I thought about all of this as I responded to student assignments last week. Even in my comments I challenged myself to compose with active verbs. I also tend to obsess about not repeating words and ensuring pronouns do not float unattached in a potentially confusing fashion. The craft of writing demands constant cultivating and disciplining.
The whole matter also made me laugh. If we banned passive verbs, we would lose some of the English languages greatest sentences. Imagine telling Bill the Bard that he had to re-write Hamlet’s “to be or not to be.” To live and breathe or to die? This re-do does not strike the ear as pithy or poignant. Try informing Chuck Dickens that Tale of Two Cities should start “The era embraced positive elements and, also, reflected negative characteristics.” What re-working could possibly improve the stealth poetry, and philosophy, of Trudy Stein’s “A rose is a rose is a rose”?
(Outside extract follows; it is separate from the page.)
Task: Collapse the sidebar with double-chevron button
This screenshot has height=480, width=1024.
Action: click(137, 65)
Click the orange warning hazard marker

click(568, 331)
As I thought about this further, I started to ponder the social construct that values action over passivity. In a culture consumed by busy-ness doing is deemed better than being. Maybe when we write in that a voice attempting to be energetic and dynamic we aid and abet a societal over-emphasis on producing and labouring. I am reminded of mindfulness guru Thich Naht Hahn who cleverly reverses the maxim, “Don’t just stand there, do something” by encouraging his readers to “Don’t just do something, stand there.” A sentiment with which I think mystics might agree, and people of prayer might do well to emulate. Standing there might also enhance our attempts to be a listening, reflecting, non-anxious, compassionate presence in the world. It may not cover the bases on prophetic raging or speaking the truth to power and it likely won’t improve our writing but it might deepen our souls.